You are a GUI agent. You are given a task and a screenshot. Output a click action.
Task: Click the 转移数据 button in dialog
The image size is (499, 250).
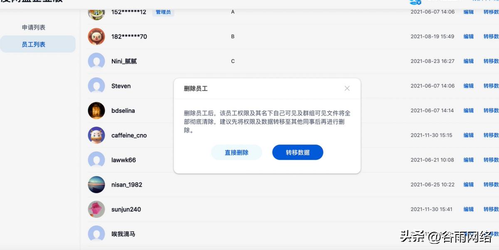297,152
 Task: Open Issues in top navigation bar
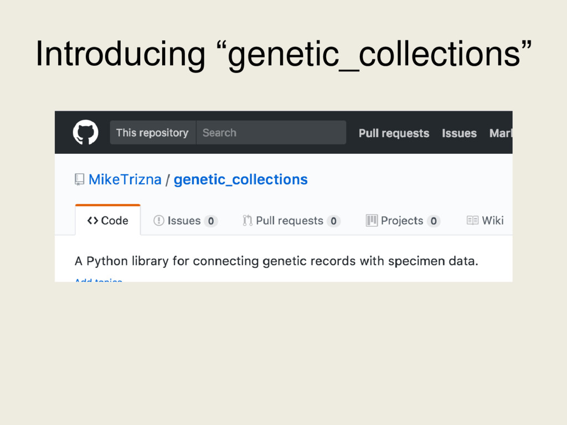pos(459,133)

+--

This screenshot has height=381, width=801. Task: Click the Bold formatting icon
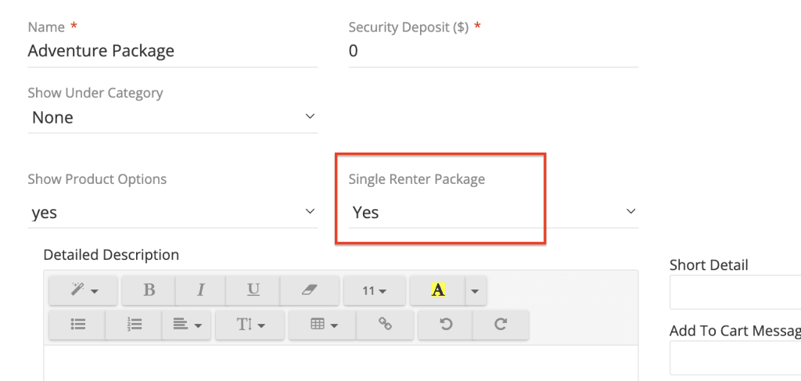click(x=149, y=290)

+--

WHAT YOU SHOULD DO: Turn the rows between the line holding "You are a GUI" and the line holding "pos(459,133)", inclusive, into a JSON list of strings with one string per line and no entries for blank lines. Leave the pictures out.

RESPONSE:
[
  "You are a GUI agent. You are given a task and a screenshot. Output a click action.",
  "Task: Click the 转移数据 button in dialog",
  "The image size is (499, 250).",
  "297,152",
  " Task: Open Issues in top navigation bar",
  "pos(459,133)"
]